STUDY TEXT =>
Generally speaking, we think it's a good idea for Chairs to first try and convince the stockholder to sit and to quiet himself. If need be, the stockholder or the insurgent may have to be removed. There are no definitive rules for this, but you should act honestly with an eye towards keeping good investor relations PR, etc.

Bishop: California is similar to Delaware in that there is not a lot of law on the exact subject. I think preparation and practical thinking are important.

What I like to do is prepare, with the script of the meeting, several alternate scripts. This way, the Chairman of the meeting can flip to it if somebody is talking too long or out of turn or being disruptive, and he knows what to say.

If you anticipate or have a history of problems, having security, paying a person such as an off-duty police officer or a private security person to serve as a sergeant-at-arms might be a solution. Also, you might prepare meeting rules that spell out the procedures, including the time limits for each speaker.

Another practical approach is to have a kill switch for the mic. If have somebody who's roving with the mic, they should never hand the microphone over to the stockholder. They hold the mic so that if the stockholder doesn't want to sit down and stop speaking, the microphone can just be walked away. Obviously, you don't want to create bad press for the company, or do something that results in liability for the company for assault or other things.

I also like to be prepared so that if necessary, if a situation gets out of hand - which has never happened, thank goodness, to me - you have procedures to adjourn the meeting and just tally the votes and announce them after the meeting, after everybody has gone home.

Hagberg: Let me slip in a couple of things here. There was a long discussion on the Society's website where one of the members was hoping he could find a way to exclude a stockholder from coming into the meeting room on the basis of bad behavior in previous years.

Some people thought maybe there was a way, short of getting an injunction or a court order, to keep the stockholder away. But there's no way that I could think of to deny a legitimate stockholder entry to the meeting.

I would second and third the motion that your strongest defense is to have very well-written rules of conduct. And you hand these rules of conduct to everybody.

I don't like putting the rules on the chairs. I'd hand them to people as they come in and say, "Here are the rules of the meeting. Please read these before we start." If somebody acts out, you can give them a warning and then one more fair warning. And then you really do need to be prepared to escort them out of the room.

There seems to have been a modest upsurge in this kind of behavior. Years ago, it was quite common for people to be really disruptive, and they would get forcibly removed regularly. A few years ago, when that "pay your fair share of taxes" and "down with the 1%" movements took hold, many large companies had to eject several large groups of people from their meetings.

The number one rule for dealing with disruptive shareholders, as has been mentioned, is to have good, very strictly written rules of conduct. And then be prepared to enforce them.

Another tip that I've given every year is to always be sure that you have at least one woman security officer. When I started going to meetings, you never would have thought that a lady would be so disruptive she would need to be ejected. But that is no longer true.

DATA =>
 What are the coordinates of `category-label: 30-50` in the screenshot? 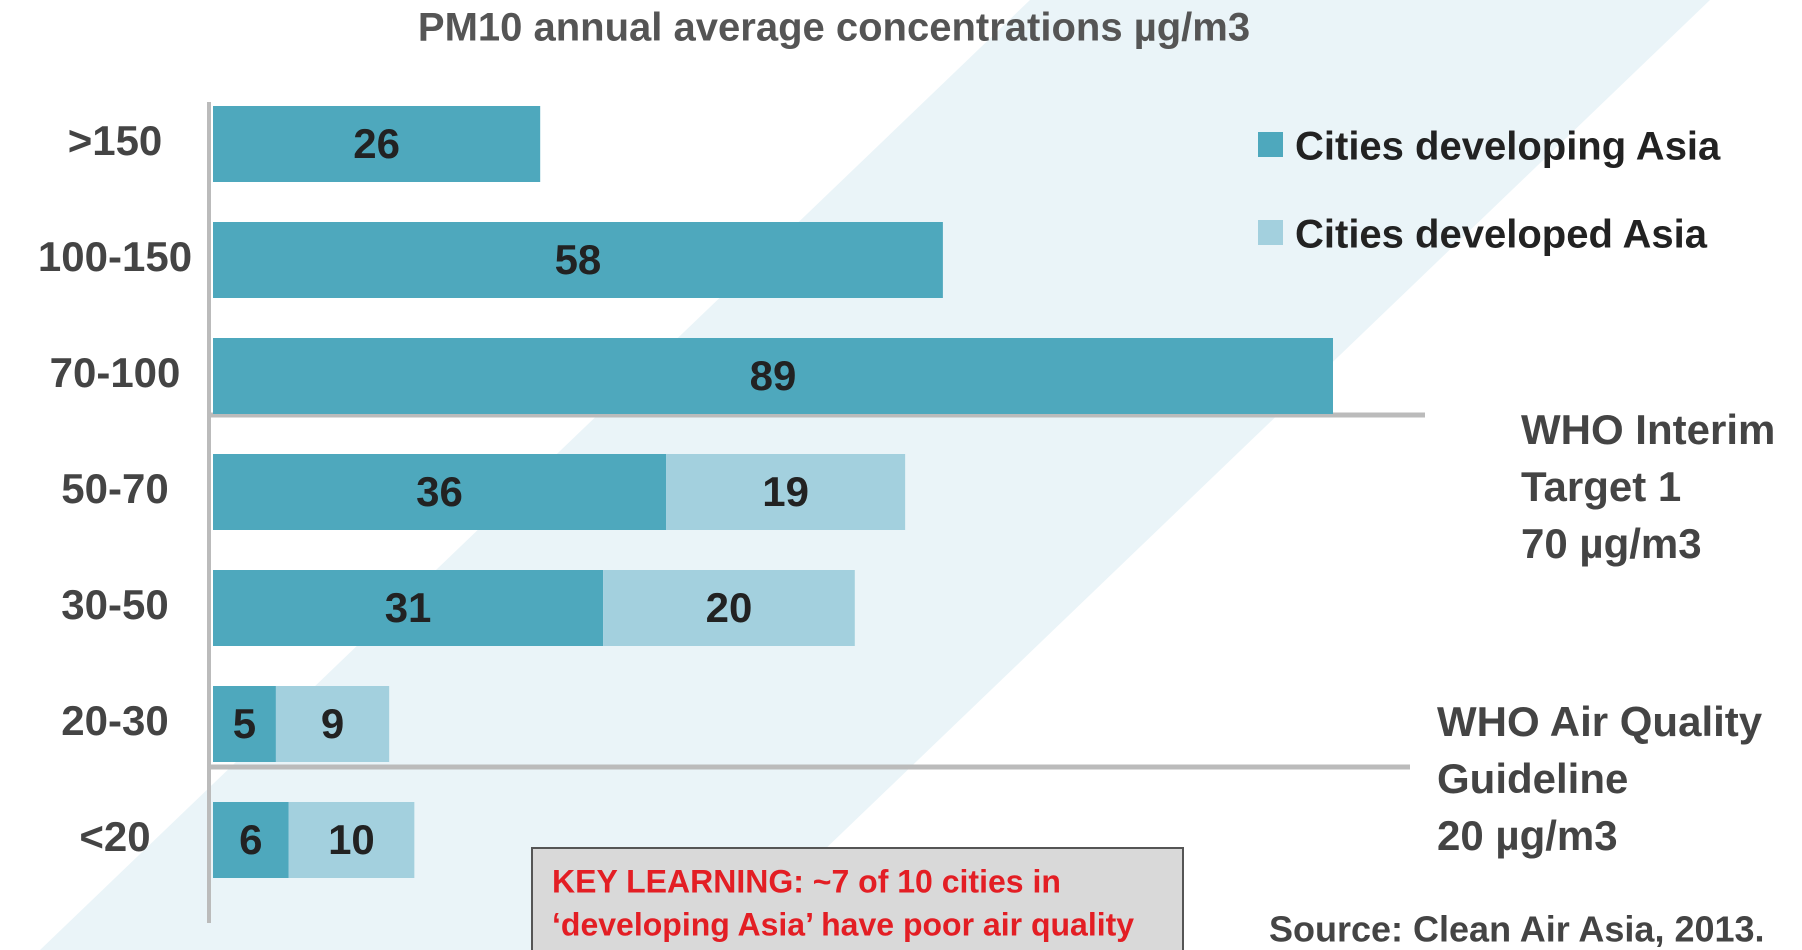 It's located at (114, 604).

QUESTIONS ON THE MATERIAL =>
a. In the text on disruptive stockholders, what tip does Hagberg say he has given every year?
b. Continue the text on disruptive stockholders from its final sentence.

TASK-BY-TASK OUTPUTS =>
a. Always have at least one woman security officer at the meeting.

b.
One other tip that I think is a really good one is having an overflow room. Most larger companies have increased their scrutiny of people who come to their meeting. They ask for picture ID and proof that they are stockholders. Most companies are very strictly enforcing those rules. If you're not a stockholder, you don't belong in the room or, at least, you can't speak. But if somebody brings her grandchildren, what do you do?

I think you do need to be prepared for this kind of thing, if you expect more than a handful of people to show up. An overflow room is often a way of dealing with uninvited guests or people who don't have the proper credentials. It gives them a place where they can listen. But they can't speak unless they can prove that they are stockholders or have a proxy from a stockholder.

Sad to say, this seems to be something that people should really be planning for with more care than perhaps they did in years past

Bishop: Another danger is that now everybody's got their cell phones. So whatever happens may end up on YouTube.

Hagberg: Some companies are actually requiring you to check your cell phones. I think that's a little extreme, but I do understand and sympathize with the concern.

I have some model rules on my website. You can look there if you are interested.

One of my model rules is that all recording devices and photographic devices, including cell phones, are to be turned off, and they are not to be used in the meeting space. Another rule is that you can't distribute material. And you can't wave signs.

Many companies could get by with six to seven rules. Some companies may need eight or nine rules. In some states, you have to have rules that there are no handguns allowed in the room.

The meeting rules are something that companies are, wisely in my opinion, paying more attention to and looking at every year. You can have a 50-year history of "love fest" meetings. And then in year 51, you can have some sort of an altercation that will really not be good.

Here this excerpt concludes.